Un gîte, et bien plus : Les Bobos à la ferme, un lieu pensé pour soulager les mother and father aidants

Dans la pièce principale du gîte, spacieuse et baignée de lumière, Vincent Mathieu finit de faire manger Clémence, 4 ans et demi. Camille Corlouer, sa compagne, accueille Caroline Facon, qui va s’occuper de la fillette pendant que les jeunes parents iront déjeuner dans un restaurant. Le couple, qui attend son deuxième enfant, est venu de région parisienne pour passer une semaine au vert, à La Madelaine-sous-Montreuil, village de 150 âmes du Pas-de-Calais, à une quinzaine de kilomètres du Touquet et de Berck. Une scène banale de vacances ?

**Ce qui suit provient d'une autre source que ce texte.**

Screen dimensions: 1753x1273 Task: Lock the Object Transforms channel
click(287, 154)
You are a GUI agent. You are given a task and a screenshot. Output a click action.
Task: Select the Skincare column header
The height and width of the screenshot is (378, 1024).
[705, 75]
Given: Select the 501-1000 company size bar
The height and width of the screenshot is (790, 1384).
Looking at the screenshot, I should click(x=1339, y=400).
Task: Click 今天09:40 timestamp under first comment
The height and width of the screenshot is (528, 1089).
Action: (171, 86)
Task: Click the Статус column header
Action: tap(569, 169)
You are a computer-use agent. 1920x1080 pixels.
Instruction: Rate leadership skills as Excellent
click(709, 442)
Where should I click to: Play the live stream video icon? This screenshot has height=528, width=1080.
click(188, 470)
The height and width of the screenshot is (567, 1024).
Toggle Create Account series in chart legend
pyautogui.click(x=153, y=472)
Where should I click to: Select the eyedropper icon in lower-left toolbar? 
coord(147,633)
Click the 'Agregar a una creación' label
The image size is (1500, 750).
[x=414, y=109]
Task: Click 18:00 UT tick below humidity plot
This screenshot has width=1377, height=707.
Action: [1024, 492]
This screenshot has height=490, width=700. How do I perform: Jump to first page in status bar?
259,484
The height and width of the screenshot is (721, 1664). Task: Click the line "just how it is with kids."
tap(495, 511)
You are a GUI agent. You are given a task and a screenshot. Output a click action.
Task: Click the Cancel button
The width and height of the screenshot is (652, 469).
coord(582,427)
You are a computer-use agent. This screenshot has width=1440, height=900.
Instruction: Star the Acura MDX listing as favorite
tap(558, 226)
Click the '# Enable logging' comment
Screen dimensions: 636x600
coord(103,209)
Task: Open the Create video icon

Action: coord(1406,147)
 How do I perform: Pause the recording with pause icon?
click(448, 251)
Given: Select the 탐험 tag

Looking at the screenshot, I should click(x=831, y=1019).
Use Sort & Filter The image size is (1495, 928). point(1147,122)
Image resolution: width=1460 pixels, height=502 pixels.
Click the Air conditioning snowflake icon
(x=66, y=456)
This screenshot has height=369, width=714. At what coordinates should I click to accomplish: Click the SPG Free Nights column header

« En vacances “normales”, on ne prendrait pas quelqu’un qu’on ne connaît pas pour la garder », précise Vincent Mathieu. Atteinte d’une maladie rare, Clémence est polyhandicapée. Elle se déplace en fauteuil roulant, ne parle pas, communique principalement avec le regard. Mais ici, la famille est en toute confiance pour la laisser quelques heures à une personne qu’ils n’ont jamais vue. Caroline Facon n’est pas une baby-sitter ordinaire. Educatrice spécialisée forte d’une quinzaine d’années d’expérience, elle exerce depuis deux ans en libéral comme relayeuse – un métier qui consiste à intervenir, généralement à domicile, auprès d’une personne en situation de handicap, pour permettre aux proches aidants de s’accorder un moment de répit. Elle travaille en majeure partie avec les familles qui séjournent dans les gîtes des Bobos à la ferme, nom de ce tiers-lieu pas-de-calaisien innovant. Afin de préparer au mieux les deux séances de relayage prévues pour Clémence, Caroline Facon avait échangé par téléphone avec ses parents en amont du séjour.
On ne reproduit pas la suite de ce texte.